By Ken Maurer
For The Daily Item
Even though tomorrow is the traditional opening day of deer season, I’ve decided to write about fishing again. I’ve had some good days on the water this fall, but I just got done with what was a substantially less-than-perfect day on the water.
Oh, it started out well. The weather was beautiful and I had a new client. The fishing has been good and I could hardly wait to get him on the water for some good bass and walleye fishing.
Now for some history. The last time out my outboard got a little cough just as we were quitting. She’s been perfect for me, so she went to the shop for a look-see.
No problem, they said.
The innards of the primer bulb had come apart and pieces were blocking the gas flow.
Back to the story.

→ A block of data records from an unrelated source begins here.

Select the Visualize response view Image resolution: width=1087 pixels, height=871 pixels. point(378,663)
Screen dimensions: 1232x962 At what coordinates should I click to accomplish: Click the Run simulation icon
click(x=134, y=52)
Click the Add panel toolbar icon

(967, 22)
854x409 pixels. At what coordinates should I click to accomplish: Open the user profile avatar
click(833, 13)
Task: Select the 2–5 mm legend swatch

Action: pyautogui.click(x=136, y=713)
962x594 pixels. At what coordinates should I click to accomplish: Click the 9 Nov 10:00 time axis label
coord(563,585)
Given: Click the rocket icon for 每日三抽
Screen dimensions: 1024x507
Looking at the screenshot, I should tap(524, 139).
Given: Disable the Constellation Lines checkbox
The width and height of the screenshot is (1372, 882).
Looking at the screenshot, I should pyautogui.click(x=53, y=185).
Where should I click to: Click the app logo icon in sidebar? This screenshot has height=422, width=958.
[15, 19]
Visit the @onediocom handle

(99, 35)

We launched the boat and headed to spot No. 1. She (the outboard) ran perfect as usual. We anchored up and plumbed the depths for some walleye. We had a couple of short strikes and lost fish, you could tell they weren’t quite in the mood. I decided to head to a bass spot, planning on returning to the walleye spot when the sun started to set.
Well, we didn’t make it very far. She died. The current was pretty strong and I couldn’t get back upriver with 55 pounds of electric motor thrust. Anchors away, and there we sat. We weren’t far from the launch, but we were hopelessly downstream of it.
She (this she is my wife) is going to be mad at me, but she lost my cell phone. Thankfully my client had his along, so after umpteen phone calls, we had help coming.
Two of my friends, Gary and Dale, brought Gary’s boat to tow me in. Dale would have brought his, but it had a flat tire. In the meantime, and thank heavens, my son-in-law Darrell was bringing his boat also. We watched from a distance as they tried to launch Gary’s boat. Something was wrong, but we were too far away to see what was going on. It turned out that Gary’s boat wouldn’t start. That wasn’t all. His trailer came off the ball, denting the tailgate of his pretty truck. Thank heavens the safety chains held. And of course, they forgot to put the drain plug in. While they were trying to figure out what to do, Darrell pulls up with his boat. They finally got things squared away and Darrell launched the rescue effort.
Of course, not wanting to be let out of the action, he forgot his drain plug, too. Back up the ramp, drain the boat and back at it. The rest of the rescue went well, he towed us back with no problems. Loading a boat onto a trailer with no power isn’t fun or easy. Dale walked right in the cold water with his sneakers to help me load the boat. Thank you, Dale.
Then we transferred my fishing tackle into Darrell’s boat and headed out to try to salvage some fish before the sun went down. Darn fish. They wouldn’t cooperate any better than my motor. We had a couple more short strikes and lost fish, then the sun was gone, the cold set in and it was time to quit.
My client, bless his soul, took it all in stride. We agreed that I had some good friends. It was a good day, anyway. No one got hurt (except Gary’s truck), and we all lived to fight another day.
As I’ve often said, you never know what’s going to happen in the great outdoors!